• **WHAT IS EXPECTED**:
Count the lines in the records below that contain the string "should", treating uppercase and lowercase letters as different. Reply with only the number.

• **PROVIDED RECORDS**:
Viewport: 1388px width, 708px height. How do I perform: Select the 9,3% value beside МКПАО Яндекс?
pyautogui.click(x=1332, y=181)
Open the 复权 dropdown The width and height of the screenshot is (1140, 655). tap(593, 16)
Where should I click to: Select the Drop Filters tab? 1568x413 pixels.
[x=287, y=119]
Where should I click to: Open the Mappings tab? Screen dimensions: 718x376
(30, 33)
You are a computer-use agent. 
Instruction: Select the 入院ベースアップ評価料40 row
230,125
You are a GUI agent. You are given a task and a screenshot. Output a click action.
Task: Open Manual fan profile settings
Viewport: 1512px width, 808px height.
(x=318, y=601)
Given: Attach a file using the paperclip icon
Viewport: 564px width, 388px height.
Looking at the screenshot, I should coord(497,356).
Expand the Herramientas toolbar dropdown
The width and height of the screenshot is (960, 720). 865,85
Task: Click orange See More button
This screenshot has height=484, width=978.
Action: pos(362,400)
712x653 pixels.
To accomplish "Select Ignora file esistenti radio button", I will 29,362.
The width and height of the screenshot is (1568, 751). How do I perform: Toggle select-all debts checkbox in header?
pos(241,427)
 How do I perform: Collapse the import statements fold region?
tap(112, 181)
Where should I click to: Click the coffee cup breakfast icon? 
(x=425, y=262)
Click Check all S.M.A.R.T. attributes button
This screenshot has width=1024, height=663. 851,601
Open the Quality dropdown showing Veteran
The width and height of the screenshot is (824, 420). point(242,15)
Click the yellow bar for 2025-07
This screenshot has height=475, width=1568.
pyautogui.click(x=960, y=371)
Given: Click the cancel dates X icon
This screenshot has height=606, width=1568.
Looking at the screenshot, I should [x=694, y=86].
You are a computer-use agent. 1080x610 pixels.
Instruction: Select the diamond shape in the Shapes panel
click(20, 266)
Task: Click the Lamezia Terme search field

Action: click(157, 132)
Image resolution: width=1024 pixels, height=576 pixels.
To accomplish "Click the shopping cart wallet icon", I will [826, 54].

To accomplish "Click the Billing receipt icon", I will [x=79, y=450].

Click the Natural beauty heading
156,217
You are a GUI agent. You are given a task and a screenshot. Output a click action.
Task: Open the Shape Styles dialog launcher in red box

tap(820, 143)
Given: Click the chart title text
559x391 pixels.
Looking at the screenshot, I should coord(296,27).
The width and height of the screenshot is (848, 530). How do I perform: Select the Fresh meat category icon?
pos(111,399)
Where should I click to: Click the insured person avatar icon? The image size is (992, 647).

• **TASK ANSWER**:
7